In the collected samples, the relative abundance of soil bacterial communities (Actinobacteria, Gemmatimonadetes, Firmicutes, Proteobacteria, Bacteroidetes, Nocardioide, Halomonas, and Staphylococcus) at different soil depths was significantly altered by gerbil disturbance (Figures 3A,C). This suggests that some bacterial species may preferentially multiply in certain ecological regions playing specific ecological roles than other microorganisms. Studies (Fierer et al., 2007; Goldfarb et al., 2011) showed that as eutrophic microorganisms, the relative abundance of Proteobacteria and Bacteroidetes increased rapidly when the soil organic carbon content increased. Here, we found that gerbil moderate disturbance (M) promoted Proteobacteria and Bacteroidetes in the shallow layer (0–20 cm) of H. ammodendron rhizosphere, indicating that gerbil moderate disturbance was more conducive to promoting the migration of eutrophic microorganisms from deep soil (40–60 cm) to shallow soil (0–20 cm), which would conducive to promoting the material circulation of H. ammodendron rhizosphere soil in desert areas.
Ascomycota and Basidiomycota are widely present in many ecosystems (Chang et al., 2021), including farmland and marine ecosystems (Picard, 2017). These play an important role in material cycling. This study showed that even in the extremely harsh ecological environment of the Gurbantunggut Desert, Ascomycota, and Basidiomycota were still the main dominant fungal phyla (Figure 3B). Moreover, we found that gerbil disturbance significantly increased the relative abundance of Ascomycota which may promote the decomposition of soil organic matter (Hugoni et al., 2018). Gerbil activity can transport litter from the aboveground portion to the H. ammodendron rhizosphere. This may increase the leaching of dissolved organic compounds promoting microbial activity, which can then accelerate the mineralization of soil nutrients, including nitrogen, phosphorus and potassium, through enzyme metabolism in soil (Joly et al., 2016). Basidiomycota plays an important role in the carbon cycle in contemporary ecosystems. Basidiomycota and its related taxa have a profound economic impact on agriculture, especially forestry, as partners of saprophytes, plant pathogens, and various symbionts, including ectomycorrhizas (Hibbett and Thorn, 2001). The gerbil disturbance significantly reduced the relative abundance of Basidiomycota (Figure 3B), which reflects the health status of the H. ammodendron root system in the desert ecosystem. This information can provide some guidance for the research on H. ammodendron protection. Certain soil fungi such as Glomus (phylum Glomeromycota) reproduce through the mycelium, mycorrhizal spores, or fragments and therefore are more resistant and resilient to ecological disturbances (Daniell et al., 2001), which often play an important role in ecological functions, such as mediating interactions among AMF species. This study found that the relative abundance of Glomeromycota was relatively high under M and G, especially in the 0–20 cm soil layer (Figure 3B). Overall, gerbil disturbance improved surface soil quality and promoted the colonization of beneficial fungi in the rhizosphere of H. ammodendron, and increased the shrub resistance to salinity and drought in the desert ecosystem.

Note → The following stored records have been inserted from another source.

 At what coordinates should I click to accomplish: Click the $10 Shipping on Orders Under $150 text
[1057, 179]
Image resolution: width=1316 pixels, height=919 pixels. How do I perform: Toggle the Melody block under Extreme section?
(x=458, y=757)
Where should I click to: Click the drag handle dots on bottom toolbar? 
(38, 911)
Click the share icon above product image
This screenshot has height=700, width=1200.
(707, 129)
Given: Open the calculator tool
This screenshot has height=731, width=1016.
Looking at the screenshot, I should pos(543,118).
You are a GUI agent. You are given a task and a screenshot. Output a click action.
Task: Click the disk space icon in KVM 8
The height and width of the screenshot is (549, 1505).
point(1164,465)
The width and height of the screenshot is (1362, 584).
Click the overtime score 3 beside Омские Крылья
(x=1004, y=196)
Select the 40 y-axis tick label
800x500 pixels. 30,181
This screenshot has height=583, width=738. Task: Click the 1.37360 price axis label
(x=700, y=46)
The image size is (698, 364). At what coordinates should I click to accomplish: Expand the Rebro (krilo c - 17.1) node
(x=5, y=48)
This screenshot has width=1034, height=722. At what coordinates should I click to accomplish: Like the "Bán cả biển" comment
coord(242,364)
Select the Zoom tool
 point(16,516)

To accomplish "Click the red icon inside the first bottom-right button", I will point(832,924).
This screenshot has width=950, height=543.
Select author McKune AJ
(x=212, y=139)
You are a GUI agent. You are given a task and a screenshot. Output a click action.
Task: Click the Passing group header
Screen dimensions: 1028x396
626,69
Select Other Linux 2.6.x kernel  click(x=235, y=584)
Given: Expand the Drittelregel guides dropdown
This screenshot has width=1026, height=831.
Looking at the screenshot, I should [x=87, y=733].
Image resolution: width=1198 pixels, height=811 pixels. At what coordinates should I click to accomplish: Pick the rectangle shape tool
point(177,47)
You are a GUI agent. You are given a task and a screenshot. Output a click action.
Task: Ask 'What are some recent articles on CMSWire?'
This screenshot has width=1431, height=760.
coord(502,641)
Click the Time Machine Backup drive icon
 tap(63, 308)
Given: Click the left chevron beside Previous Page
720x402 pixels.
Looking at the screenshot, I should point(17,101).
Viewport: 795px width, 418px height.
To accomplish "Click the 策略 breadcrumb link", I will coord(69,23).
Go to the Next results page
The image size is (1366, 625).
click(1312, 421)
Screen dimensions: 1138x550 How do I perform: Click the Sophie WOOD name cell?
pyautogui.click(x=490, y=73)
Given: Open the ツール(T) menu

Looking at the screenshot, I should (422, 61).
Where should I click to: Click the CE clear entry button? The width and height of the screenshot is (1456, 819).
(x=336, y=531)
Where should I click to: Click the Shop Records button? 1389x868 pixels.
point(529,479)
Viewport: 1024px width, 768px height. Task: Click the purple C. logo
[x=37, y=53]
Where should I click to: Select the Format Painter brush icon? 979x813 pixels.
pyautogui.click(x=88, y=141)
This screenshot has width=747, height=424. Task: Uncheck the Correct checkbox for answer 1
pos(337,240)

According to LEfSe analysis, the gerbil disturbance caused the emergence of several biomarkers of dominant soil bacteria (i.e., Streptomycetales, Streptomycetaceae, Cytophagales, Cytophagia, Pseudarthrobacter_oxydans, JTB255_marine_benthic group, Streptomyces, Ntriliruptorale, 0319_6M6, Pseudarthrobacter) and soil fungi (i.e., Agaricomycetes, Agaricales, Schizophylum, Schizophyllaceae, Schizophyllum_commune, Incertae_sedis_Basidiomycota, Fusarium_redolens, Gibberella, and Cordycipitaceae) (Figure 4). Therefore, due to changes in soil microbial community structure, the relative abundances of many soil bacterial and fungal taxa were significantly changed with gerbil disturbance intensity at different soil depths, which may subsequently lead to significant changes in their metabolic functions. Although the mechanisms and processes by which gerbil disturbance regulates the metabolic functions of soil microbial communities remain unclear, this study provides a solid basis for further research.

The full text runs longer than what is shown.